Usage

This package provides a framework that audits data according to a given specification and returns a report.

As an example, let’s consider a python application which creates meteorological reports in CSV format. We want to verify the CSV files before they are distributed to the public and provide a report on any issues so that they can be addressed. This tool provides a framework for doing so in an easy-to-read fashion.

Audit Creation

Creating an audit is much like creating a test case, with a few small differences. Most implementations will override the constructor to provide a piece of data to test and the audit() method to provide the tests. All tests are done using the ClaimInspector which is created by calling claim().

The claim() method takes a value which we will make claims about using various methods. However, it also takes an optional Severity which informs the system how bad the deficiency is if any of the tests fail. These severities and their suggested interpretations are:

BLOCKER

If the claim is False, then we prevent further execution of the audit. This should mostly be used if the claim failing means the rest of the audit may not providing any meaningful results. For example, if a CSV file cannot be parsed as a CSV file, this means we cannot inspect the contents. Any exceptions that are raised are considered blocking errors.

CRITICAL

If the claim is False, this is a major deal-breaker about the structure but the audit can continue. For example, if a CSV file requires a specific column but this column is not present, this may be a CRITICAL error.

ERROR

The default value, this is used for any major errors that should probably be addressed about the data before it is considered valid. For example, if a CSV file is missing certain dates that should be included, this may be a simple ERROR.

WARNING

If the claim is False, this level suggests that it is a deficiency that may or may not need to be corrected. For example, if a value is NULL that probably shouldn’t be NULL, but the data format allows it to be so, this would be a WARNING.

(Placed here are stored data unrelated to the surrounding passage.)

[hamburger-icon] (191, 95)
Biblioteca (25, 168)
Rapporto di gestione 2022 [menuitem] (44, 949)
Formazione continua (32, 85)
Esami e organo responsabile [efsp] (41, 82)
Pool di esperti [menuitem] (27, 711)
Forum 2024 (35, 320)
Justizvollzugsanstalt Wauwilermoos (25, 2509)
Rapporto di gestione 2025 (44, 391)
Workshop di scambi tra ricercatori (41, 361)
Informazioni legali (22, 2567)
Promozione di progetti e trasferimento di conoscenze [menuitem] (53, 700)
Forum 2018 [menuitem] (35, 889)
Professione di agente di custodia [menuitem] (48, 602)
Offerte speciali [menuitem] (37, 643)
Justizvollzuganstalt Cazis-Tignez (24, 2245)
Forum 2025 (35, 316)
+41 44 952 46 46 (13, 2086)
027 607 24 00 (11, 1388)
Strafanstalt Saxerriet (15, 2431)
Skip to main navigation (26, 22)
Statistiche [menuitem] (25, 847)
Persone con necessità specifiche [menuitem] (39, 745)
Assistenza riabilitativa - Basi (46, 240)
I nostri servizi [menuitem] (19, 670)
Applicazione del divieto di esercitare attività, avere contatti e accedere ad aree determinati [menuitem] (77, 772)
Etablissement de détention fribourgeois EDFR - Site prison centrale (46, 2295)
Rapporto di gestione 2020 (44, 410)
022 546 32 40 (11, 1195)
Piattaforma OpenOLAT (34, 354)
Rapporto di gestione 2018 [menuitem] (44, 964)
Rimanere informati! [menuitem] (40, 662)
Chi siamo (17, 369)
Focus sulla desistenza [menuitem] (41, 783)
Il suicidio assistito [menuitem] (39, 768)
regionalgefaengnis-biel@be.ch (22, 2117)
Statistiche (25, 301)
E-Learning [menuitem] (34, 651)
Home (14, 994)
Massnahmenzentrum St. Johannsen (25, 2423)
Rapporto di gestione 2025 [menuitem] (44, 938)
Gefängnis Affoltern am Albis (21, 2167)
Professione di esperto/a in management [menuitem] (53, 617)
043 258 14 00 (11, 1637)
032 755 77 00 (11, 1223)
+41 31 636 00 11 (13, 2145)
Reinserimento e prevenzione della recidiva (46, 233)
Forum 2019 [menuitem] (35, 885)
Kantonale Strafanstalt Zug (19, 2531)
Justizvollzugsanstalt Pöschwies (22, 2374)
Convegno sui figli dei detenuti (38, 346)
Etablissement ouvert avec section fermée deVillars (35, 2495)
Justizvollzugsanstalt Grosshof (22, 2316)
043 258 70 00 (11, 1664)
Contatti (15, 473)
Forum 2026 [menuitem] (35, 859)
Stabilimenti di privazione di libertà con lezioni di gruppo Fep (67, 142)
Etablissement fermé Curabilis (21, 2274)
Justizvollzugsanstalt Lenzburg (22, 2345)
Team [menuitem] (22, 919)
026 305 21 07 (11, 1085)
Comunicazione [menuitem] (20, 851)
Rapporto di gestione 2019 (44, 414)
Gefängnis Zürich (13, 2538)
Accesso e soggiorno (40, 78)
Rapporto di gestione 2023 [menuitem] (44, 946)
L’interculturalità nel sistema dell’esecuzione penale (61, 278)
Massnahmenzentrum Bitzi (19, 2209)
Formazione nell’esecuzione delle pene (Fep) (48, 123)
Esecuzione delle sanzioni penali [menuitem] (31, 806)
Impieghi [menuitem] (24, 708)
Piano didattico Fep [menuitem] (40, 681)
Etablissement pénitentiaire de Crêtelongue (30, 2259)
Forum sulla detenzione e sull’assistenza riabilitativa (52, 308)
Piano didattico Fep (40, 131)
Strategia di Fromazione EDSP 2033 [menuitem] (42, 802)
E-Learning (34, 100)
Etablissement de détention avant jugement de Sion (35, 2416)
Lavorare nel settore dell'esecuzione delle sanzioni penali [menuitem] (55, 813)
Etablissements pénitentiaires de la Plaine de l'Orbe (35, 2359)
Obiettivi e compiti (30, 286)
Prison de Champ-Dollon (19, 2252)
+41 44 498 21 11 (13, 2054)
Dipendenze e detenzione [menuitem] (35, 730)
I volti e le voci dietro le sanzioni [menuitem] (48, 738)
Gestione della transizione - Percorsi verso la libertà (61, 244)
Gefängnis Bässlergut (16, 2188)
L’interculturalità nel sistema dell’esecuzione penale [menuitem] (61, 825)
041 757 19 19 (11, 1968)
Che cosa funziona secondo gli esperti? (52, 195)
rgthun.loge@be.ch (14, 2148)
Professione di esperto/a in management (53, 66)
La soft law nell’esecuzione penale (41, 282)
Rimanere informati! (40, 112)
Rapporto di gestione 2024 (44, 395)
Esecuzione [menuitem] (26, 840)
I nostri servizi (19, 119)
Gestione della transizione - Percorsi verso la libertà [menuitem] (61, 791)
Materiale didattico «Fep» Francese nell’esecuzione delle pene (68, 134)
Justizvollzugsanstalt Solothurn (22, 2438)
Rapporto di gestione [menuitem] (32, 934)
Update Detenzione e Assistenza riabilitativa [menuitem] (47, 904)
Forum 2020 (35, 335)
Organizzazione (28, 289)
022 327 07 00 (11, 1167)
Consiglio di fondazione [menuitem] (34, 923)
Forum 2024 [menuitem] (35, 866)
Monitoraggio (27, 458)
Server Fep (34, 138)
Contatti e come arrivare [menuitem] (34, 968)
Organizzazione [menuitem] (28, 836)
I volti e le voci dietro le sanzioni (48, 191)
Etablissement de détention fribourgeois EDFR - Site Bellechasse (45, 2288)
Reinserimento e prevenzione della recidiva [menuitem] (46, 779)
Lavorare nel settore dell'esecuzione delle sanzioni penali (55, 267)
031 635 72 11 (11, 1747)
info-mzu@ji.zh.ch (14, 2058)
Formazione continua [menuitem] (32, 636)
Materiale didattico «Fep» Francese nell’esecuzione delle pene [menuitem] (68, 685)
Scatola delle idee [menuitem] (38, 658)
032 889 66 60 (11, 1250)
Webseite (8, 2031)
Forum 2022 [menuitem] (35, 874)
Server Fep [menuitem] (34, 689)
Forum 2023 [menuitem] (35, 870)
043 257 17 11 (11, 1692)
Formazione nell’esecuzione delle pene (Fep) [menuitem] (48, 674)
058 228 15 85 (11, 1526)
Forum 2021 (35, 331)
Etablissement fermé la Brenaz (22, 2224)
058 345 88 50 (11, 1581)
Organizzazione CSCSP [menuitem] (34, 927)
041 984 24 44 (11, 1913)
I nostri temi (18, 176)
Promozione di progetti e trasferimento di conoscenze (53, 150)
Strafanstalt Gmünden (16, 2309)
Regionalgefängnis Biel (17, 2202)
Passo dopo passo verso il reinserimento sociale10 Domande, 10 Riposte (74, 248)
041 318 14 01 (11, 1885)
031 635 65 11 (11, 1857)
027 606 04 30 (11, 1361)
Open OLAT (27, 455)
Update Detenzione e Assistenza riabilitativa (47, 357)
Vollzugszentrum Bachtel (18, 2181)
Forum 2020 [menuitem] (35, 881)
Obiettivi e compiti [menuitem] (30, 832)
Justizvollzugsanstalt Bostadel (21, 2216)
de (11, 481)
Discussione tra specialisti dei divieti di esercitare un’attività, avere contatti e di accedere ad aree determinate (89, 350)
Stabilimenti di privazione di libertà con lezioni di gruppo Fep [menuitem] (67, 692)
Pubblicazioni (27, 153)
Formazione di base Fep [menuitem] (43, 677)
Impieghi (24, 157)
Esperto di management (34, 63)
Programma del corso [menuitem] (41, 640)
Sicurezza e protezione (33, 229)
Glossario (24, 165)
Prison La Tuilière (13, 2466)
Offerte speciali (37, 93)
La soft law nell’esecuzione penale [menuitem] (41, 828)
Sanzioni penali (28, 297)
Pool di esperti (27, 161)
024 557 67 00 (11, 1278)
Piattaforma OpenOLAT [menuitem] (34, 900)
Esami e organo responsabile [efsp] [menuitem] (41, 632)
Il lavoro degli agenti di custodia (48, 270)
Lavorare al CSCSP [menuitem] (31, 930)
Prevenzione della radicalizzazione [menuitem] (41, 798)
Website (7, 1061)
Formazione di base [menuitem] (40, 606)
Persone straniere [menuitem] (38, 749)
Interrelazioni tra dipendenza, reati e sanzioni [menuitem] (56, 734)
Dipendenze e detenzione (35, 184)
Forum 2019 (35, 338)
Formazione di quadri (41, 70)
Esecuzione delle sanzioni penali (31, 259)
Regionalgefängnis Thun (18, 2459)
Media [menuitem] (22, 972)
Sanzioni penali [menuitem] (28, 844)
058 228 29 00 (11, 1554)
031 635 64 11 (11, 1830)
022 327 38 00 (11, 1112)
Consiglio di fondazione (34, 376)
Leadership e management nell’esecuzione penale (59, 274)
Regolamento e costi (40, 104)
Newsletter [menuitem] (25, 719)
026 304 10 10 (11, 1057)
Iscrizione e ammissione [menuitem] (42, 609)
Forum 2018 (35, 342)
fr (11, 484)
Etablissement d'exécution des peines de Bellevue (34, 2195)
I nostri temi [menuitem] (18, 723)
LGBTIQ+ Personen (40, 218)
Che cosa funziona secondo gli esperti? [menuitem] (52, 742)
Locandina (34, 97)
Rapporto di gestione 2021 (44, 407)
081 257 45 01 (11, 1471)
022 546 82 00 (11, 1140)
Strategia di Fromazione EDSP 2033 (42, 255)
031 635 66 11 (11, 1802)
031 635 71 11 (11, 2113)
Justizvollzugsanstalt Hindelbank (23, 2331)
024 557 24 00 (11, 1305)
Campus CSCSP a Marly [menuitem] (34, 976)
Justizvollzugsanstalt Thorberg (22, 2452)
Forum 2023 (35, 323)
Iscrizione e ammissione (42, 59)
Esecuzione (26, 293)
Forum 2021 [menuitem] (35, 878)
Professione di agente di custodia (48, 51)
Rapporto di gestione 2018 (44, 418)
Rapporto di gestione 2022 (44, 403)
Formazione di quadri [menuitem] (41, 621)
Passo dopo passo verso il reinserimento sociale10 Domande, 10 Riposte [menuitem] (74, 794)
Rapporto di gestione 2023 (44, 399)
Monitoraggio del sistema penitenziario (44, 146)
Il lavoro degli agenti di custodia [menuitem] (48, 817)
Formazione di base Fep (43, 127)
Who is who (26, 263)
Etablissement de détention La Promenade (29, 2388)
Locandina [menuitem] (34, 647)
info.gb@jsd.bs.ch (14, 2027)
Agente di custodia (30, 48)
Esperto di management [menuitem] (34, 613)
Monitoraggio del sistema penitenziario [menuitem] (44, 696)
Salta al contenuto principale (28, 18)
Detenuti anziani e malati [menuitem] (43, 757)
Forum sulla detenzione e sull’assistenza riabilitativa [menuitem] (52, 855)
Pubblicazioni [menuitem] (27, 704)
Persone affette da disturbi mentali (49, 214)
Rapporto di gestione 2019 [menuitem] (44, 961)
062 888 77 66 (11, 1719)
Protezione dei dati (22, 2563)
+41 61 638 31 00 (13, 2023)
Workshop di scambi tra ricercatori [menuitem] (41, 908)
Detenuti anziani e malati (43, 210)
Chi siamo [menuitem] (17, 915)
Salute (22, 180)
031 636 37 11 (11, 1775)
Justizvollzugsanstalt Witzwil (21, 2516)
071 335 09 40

For example, our hypothetical meteorological data file might have an audit that looks something like this:

from qassure import Auditor, Severity
import csv
import os

class WeatherDataAuditor(Auditor):

    def __init__(self, csv_path):
        self.csv_path = csv_path

    def audit(self):
        self.claim(os.path.exists(self.csv_path), Severity.BLOCKER).is_true("File does not exist")
        with open(self.csv_path, "r") as handle:
            reader = csv.reader(handle)
            header = None
            for line in reader:
                if header is None:
                    header = line
                    self.claim(header).equals(["Station", "Temperature (K)"], "Invalid header")
                else:
                    self.claim(len(line)).equals(2, "Missing temperature data")
                    if len(line) == 2:
                        self.claim(line[1].isdigit()).is_true("Temperature is not an integer")

This example will check to make sure the CSV file exists and is parsable as a CSV, then proceeds to check that the proper header is in place and that every line contains two elements, the second of which is an integer.